RINCIAN TUGAS: Salin kata demi kata bagian teks tentang disfungsi ereksi di bawah, dari "Menariknya, kadang kadar" hingga "oleh dokter andrologi.".

Pada kasus Pak Ilham, kemungkinan EHS berada di level 1–2, karena sudah tidak bisa digunakan penetrasi. Ini merupakan tanda jelas adanya disfungsi ereksi organik.
Kenapa Obat Kuat Tidak Optimal?
Sildenafil dan obat sejenisnya (Viagra, tadalafil, vardenafil) memang efektif, tapi tidak bekerja otomatis. Ada beberapa syarat agar hasilnya maksimal:
-
Diminum saat perut kosong. Kalau diminum setelah makan berat, terutama makanan berlemak, penyerapannya akan terganggu.
-
Perlu rangsangan seksual. Obat ini hanya membantu memperkuat sinyal ereksi, tapi tetap butuh rangsangan dari pasangan.
-
Diminum 1 jam sebelum berhubungan. Jadi tidak bisa langsung diminum lalu bereaksi cepat.
Selain faktor teknis, ada penyebab medis lain yang bisa membuat obat kuat kurang efektif. Yang paling sering adalah kadar testosteron rendah (hipogonadisme), terutama bila disertai penyakit kronis seperti diabetes.
Menariknya, kadang kadar testosteron pasien terlihat “normal” di laboratorium, padahal sebenarnya rendah untuk kondisi tubuhnya. Interpretasi nilai testosteron memang harus hati-hati dan sebaiknya diperiksa oleh dokter andrologi.
Peran Hormon Testosteron
Ada penelitian yang menunjukkan bahwa pria yang tidak responsif terhadap obat kuat bisa membaik setelah mendapatkan terapi testosteron. Bahkan, sebagian pasien yang sebelumnya bergantung pada obat kuat bisa kembali ereksi tanpa obat setelah kadar hormonnya dikoreksi.
Hal ini terjadi karena testosteron berpengaruh bukan hanya pada penis, tapi juga pada otak, libido, dan respon saraf terhadap rangsangan seksual.
Riwayat Diabetes dan Gaya Hidup
Faktor lain yang tidak kalah penting adalah riwayat diabetes. Walaupun Pak Ilham menyebut gula darahnya “terkontrol”, angka 147 mg/dl perlu dilihat lebih detail:
-
Apakah ini gula darah puasa, atau 2 jam setelah makan?
-
Normalnya gula darah puasa <100 mg/dl, dan 2 jam setelah makan <140 mg/dl.
-
Lebih akurat lagi bila dicek HbA1c, yang menggambarkan kontrol gula darah selama 3 bulan terakhir.

INFORMASI SUMBER:

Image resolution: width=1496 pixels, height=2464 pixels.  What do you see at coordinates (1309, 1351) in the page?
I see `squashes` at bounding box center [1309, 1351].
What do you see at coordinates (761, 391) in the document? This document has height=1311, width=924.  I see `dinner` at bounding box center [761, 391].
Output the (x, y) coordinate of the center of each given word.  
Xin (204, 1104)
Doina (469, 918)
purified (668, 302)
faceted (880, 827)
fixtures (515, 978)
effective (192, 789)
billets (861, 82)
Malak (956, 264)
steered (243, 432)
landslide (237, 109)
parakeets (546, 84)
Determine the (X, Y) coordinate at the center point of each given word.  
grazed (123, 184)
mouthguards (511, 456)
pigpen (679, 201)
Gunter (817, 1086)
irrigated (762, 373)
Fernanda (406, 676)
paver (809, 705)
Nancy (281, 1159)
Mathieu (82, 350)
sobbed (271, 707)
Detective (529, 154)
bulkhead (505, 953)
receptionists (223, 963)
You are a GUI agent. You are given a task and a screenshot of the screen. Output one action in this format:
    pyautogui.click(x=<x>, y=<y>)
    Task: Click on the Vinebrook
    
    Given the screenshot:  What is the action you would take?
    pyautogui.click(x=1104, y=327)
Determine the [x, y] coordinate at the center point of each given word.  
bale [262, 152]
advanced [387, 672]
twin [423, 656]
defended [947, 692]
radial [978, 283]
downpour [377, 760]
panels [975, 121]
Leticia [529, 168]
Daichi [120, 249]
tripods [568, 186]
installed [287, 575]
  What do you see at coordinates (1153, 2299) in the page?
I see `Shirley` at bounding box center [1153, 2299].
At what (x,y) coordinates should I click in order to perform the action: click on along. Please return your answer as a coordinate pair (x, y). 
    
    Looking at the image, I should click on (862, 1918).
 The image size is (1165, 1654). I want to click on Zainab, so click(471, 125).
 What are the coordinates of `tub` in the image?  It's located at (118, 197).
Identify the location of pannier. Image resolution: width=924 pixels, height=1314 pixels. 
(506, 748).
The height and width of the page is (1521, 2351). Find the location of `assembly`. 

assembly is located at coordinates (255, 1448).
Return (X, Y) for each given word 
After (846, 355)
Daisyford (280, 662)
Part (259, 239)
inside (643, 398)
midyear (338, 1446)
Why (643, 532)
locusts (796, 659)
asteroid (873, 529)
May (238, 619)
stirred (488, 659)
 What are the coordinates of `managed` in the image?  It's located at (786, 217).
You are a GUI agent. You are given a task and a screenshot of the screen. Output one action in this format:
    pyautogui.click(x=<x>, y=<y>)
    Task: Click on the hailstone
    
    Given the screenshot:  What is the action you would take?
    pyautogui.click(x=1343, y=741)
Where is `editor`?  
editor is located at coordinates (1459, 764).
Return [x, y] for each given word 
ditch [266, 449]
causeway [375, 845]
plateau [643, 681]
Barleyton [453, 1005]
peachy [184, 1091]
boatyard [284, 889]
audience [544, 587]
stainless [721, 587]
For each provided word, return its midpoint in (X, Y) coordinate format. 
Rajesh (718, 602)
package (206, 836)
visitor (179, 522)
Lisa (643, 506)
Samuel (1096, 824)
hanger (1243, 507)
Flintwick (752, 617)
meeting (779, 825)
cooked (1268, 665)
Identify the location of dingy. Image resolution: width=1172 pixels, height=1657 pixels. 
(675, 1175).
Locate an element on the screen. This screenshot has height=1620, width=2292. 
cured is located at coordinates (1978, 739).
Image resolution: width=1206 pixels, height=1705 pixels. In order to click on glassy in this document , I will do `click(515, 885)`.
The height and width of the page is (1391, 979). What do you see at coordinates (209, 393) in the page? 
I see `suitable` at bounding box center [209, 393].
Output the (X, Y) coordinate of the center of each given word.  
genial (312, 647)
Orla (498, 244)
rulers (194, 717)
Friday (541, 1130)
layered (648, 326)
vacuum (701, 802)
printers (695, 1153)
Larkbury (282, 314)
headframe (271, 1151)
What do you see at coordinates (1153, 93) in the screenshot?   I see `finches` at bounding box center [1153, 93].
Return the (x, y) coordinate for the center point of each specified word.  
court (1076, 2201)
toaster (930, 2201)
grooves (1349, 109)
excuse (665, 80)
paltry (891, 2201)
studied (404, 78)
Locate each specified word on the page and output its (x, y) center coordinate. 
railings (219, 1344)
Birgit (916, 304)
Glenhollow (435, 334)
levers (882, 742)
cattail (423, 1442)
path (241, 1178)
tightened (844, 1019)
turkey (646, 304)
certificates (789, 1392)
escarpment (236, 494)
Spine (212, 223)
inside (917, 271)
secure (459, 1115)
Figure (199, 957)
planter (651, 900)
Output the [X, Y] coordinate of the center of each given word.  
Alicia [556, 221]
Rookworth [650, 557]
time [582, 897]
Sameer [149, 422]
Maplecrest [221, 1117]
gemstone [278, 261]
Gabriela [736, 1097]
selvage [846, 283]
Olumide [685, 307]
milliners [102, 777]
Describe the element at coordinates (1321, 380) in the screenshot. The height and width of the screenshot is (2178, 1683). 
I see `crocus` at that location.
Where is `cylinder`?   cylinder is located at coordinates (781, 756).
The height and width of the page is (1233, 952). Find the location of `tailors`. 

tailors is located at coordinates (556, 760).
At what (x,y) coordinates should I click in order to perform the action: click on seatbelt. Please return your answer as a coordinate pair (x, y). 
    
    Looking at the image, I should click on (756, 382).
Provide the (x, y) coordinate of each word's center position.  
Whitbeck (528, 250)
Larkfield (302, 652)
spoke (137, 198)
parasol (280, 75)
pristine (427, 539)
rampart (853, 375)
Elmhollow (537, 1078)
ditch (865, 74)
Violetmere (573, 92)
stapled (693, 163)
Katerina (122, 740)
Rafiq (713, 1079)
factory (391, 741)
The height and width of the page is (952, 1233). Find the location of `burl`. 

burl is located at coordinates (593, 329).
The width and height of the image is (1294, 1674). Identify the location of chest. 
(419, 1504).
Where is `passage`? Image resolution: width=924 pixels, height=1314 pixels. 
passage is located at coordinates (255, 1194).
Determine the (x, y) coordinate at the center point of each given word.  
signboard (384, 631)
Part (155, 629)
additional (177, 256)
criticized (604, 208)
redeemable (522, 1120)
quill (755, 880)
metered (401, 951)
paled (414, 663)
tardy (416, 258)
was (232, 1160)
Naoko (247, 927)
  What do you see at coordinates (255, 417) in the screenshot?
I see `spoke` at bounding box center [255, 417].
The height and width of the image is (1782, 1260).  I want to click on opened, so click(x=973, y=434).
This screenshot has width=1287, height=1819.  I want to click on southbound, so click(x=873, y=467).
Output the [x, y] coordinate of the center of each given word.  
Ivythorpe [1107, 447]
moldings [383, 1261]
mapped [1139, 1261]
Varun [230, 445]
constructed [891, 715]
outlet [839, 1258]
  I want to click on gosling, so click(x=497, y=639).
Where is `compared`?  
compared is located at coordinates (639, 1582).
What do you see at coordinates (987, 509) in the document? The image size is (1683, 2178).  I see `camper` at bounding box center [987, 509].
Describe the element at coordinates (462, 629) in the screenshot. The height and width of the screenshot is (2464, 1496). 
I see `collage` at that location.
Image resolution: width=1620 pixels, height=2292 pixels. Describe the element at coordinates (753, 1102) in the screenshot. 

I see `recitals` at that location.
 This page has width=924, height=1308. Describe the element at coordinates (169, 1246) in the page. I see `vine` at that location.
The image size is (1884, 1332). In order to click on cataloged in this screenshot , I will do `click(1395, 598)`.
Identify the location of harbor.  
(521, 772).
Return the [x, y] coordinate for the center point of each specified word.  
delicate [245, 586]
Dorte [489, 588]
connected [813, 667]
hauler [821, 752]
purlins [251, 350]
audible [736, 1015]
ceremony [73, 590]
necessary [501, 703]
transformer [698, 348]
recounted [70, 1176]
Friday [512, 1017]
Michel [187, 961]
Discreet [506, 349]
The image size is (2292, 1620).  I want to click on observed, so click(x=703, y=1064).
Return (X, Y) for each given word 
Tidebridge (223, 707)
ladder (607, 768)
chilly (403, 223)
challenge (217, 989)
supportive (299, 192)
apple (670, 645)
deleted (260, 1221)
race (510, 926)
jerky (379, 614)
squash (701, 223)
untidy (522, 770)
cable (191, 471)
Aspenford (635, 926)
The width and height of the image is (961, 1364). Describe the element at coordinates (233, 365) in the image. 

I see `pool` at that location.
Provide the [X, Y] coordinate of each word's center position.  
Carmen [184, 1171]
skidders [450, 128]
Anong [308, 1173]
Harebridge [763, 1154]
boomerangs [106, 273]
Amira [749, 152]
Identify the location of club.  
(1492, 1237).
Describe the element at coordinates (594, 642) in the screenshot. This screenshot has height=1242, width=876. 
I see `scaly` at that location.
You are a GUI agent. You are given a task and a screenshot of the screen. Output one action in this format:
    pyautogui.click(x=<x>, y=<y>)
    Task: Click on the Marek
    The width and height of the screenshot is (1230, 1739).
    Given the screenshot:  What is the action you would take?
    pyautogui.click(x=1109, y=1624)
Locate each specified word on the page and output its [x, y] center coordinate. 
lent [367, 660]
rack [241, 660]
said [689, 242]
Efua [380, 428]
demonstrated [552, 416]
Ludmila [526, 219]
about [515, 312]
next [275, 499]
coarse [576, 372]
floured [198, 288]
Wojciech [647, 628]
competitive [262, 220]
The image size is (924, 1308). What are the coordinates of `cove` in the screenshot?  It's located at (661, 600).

JAWABAN YANG DIHARAPKAN:
Menariknya, kadang kadar testosteron pasien terlihat “normal” di laboratorium, padahal sebenarnya rendah untuk kondisi tubuhnya. Interpretasi nilai testosteron memang harus hati-hati dan sebaiknya diperiksa oleh dokter andrologi.